First, Socrates created a method of learning, the dialectic, that can play a central part in genuine education. The student of Socrates learns to wonder about everything, beginning with himself. His greatest student Plato, captured this method in Socratic dialogs. These are not hard to read on a superficial level, but read deeply, force us confront our ethics, culture, politics, our religious assumptions, every idea.

The Socrates of the Platonic dialogues is a trustworthy teacher, because he is nobly dead. His physical life is long over and in his life and death he was a good man. He challenged the corrupt educational system of Athens and was murdered by the state. We need not fear his commitment to wisdom. But how can a dead person still teach us to ask questions? Aren’t books by teachers just filled with pronouncements like the “moral” of a fable?
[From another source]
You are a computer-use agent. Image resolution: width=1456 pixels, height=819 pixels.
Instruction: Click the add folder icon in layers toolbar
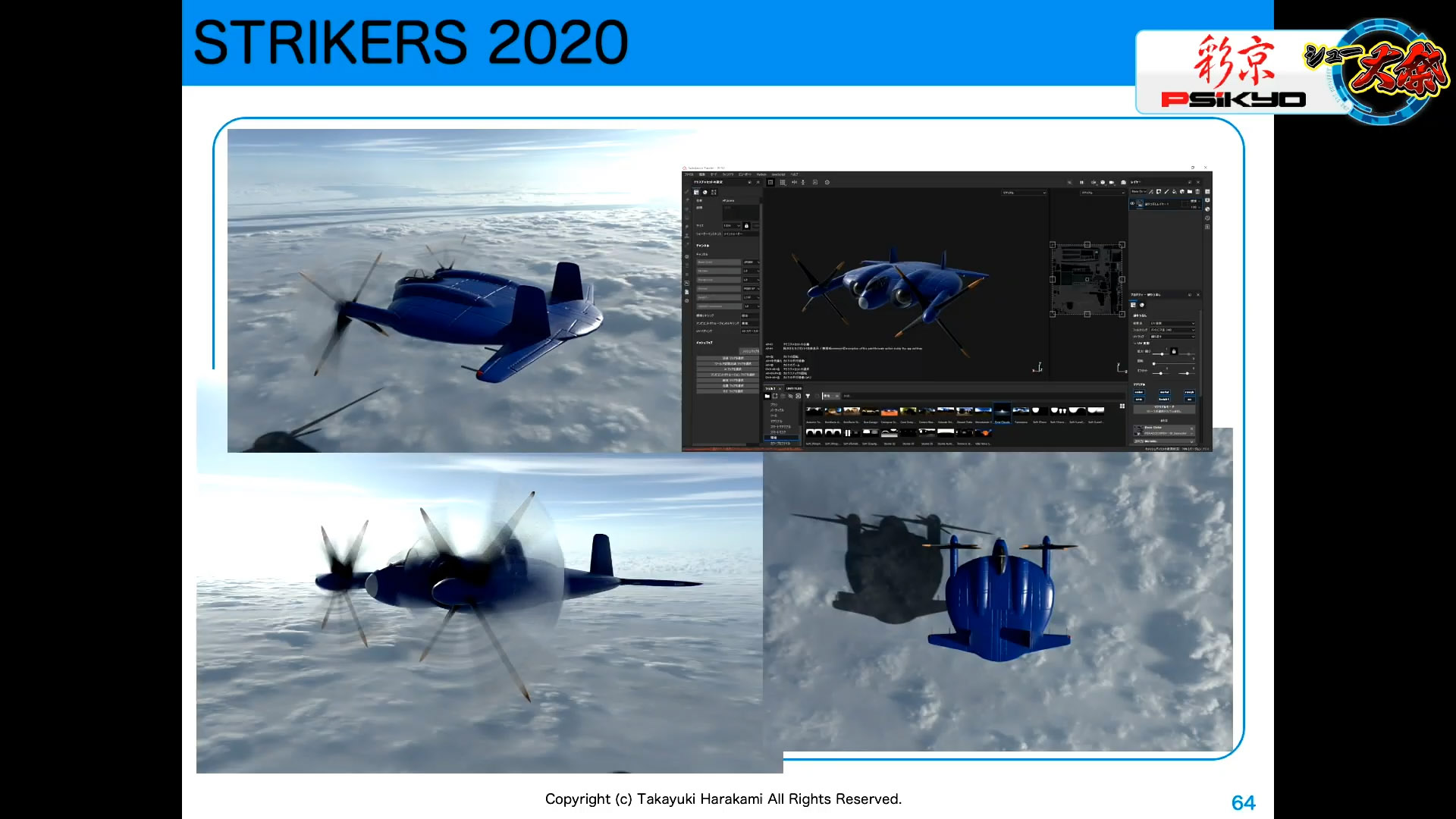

The genius of Plato was to write in a manner that does not “capture” a dialogue, that would kill the wondering, but in a way that provokes discussion in us. The first time reading a Socratic dialogue with a group, most of us feel frustration. How could the students be so dense? Isn’t this argument by Socrates bad? Why don’t they ask this question? The discussion in print, through the genius of Plato, is notoriously hard to pin down. What does it mean?

Do not ignore any of those questions. The dialogue has provoked them in you.

Socrates count historically for anyone who thinks in the English language. Plato’s description of the life, teachings, and death of Socrates have had an overwhelming influence in education in the English speaking world. This has been so profound that for centuries educated Englishmen learned Greek to read Socrates and his intellectual heirs. What is trending intellectual right now in the English speaking world changes quickly and none of us can learn all we might wish to know. A good shortcut is to learn the thinkers that are at the start of our cultural conversation, because that will often equip us to more rapidly grasp even very disparate ideas that spring from discussion that (even way back when!) interacted with Socrates.

Interacting with Plato’s Socrates has done good in many culture. 

Centuries of students of Socrates (and Plato), discovered that each detail mattered or provoked fruitful questions that lead to interesting answers. When thinkers like Kepler or Copernicus began to apply what they saw in Plato, modern science was given a shove forward. Jewish, Christian, Islamic, and many forms of secular philosophy developed and improved through interaction with Plato’s Socrates.

On a personal note, I read and consider Socrates, because I personally have learned much from the process. When I am in a dogmatic slumber, Socrates demands I wake up. When I am too interested in other things to consider the joys of heaven, Socrates pushes me to reconsider. He, above all thinkers, keeps reminding us that the goal of a good life is dying well and (mayhap!) preparing for the life to come.

Socrates is not the only such thinker. Other great sages have existed in the world, but this man, this Socrates,  is one splendid one that has long guided the intellectual tradition in which I live.  Off to reread Phaedo.. . the perfect dialogue for perilous times. What will I wonder about today?